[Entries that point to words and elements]
%%

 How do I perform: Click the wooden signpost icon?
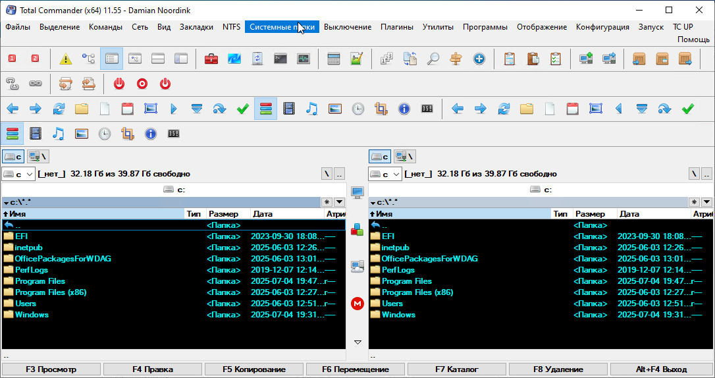coord(456,59)
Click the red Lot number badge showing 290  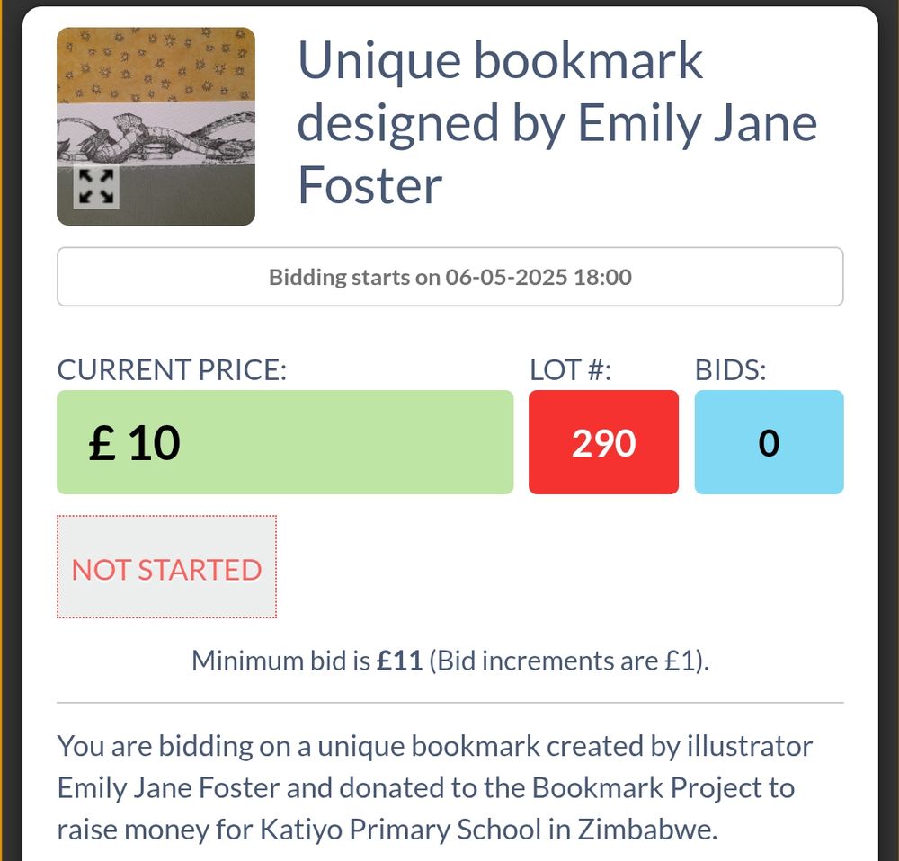(603, 441)
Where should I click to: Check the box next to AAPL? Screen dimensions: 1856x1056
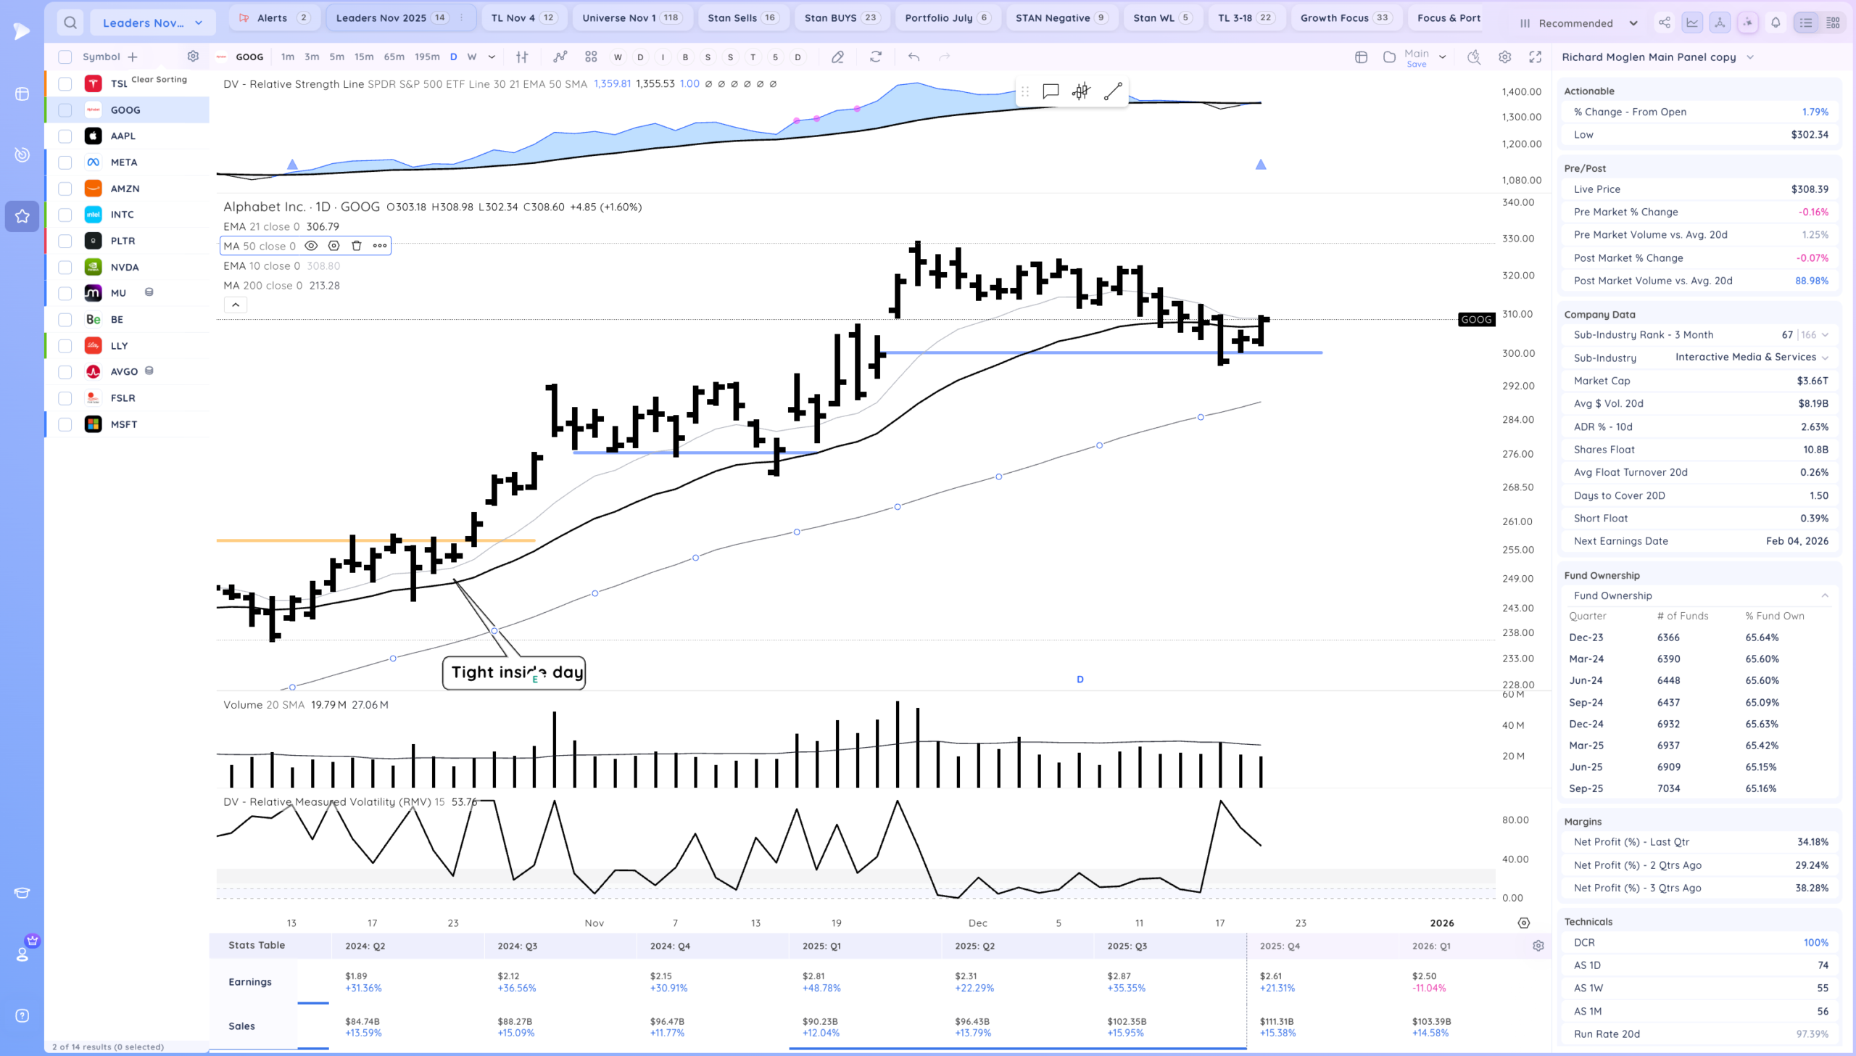coord(65,136)
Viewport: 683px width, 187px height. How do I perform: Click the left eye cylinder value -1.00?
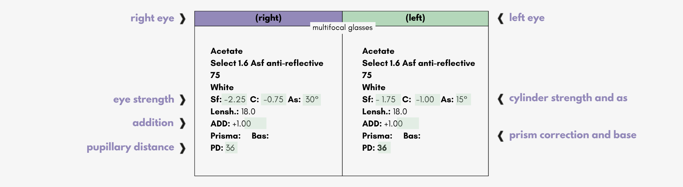tap(425, 99)
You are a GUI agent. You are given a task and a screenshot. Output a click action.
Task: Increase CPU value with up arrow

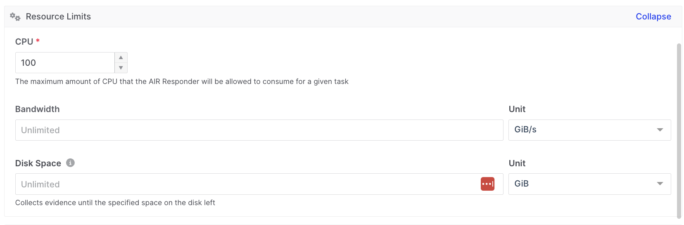121,57
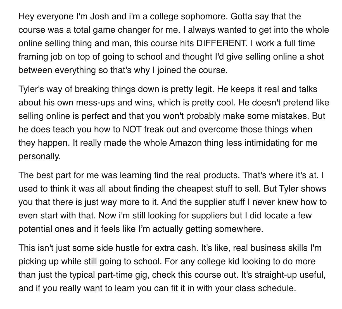Click the capitalized word "DIFFERENT"
The image size is (342, 309).
pos(220,43)
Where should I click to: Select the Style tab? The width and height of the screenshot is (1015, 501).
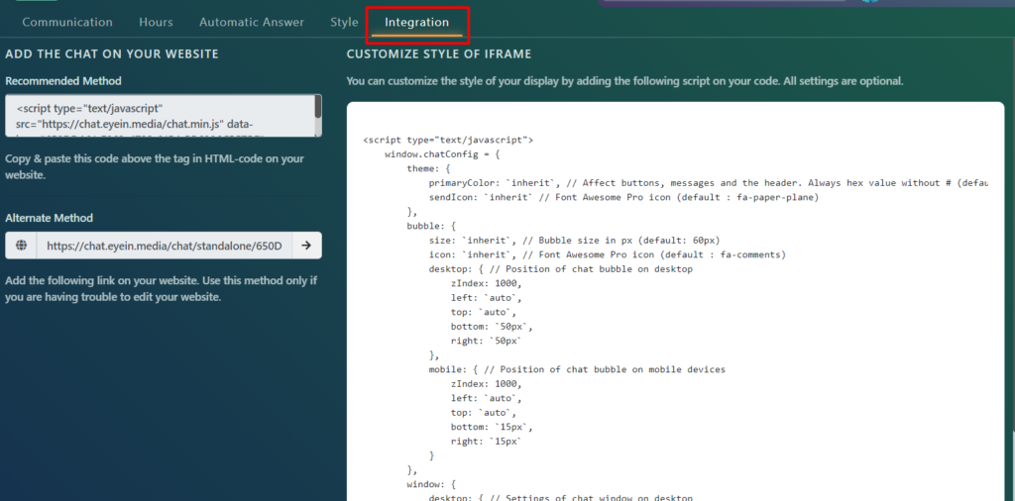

%%

Objective – Report, in full, every line of the entries above that contains the word "perform".

Full answer –
 How do I perform: Click the wooden signpost icon?
Viewport: 683px width, 187px height. How do I perform: Click the left eye cylinder value -1.00?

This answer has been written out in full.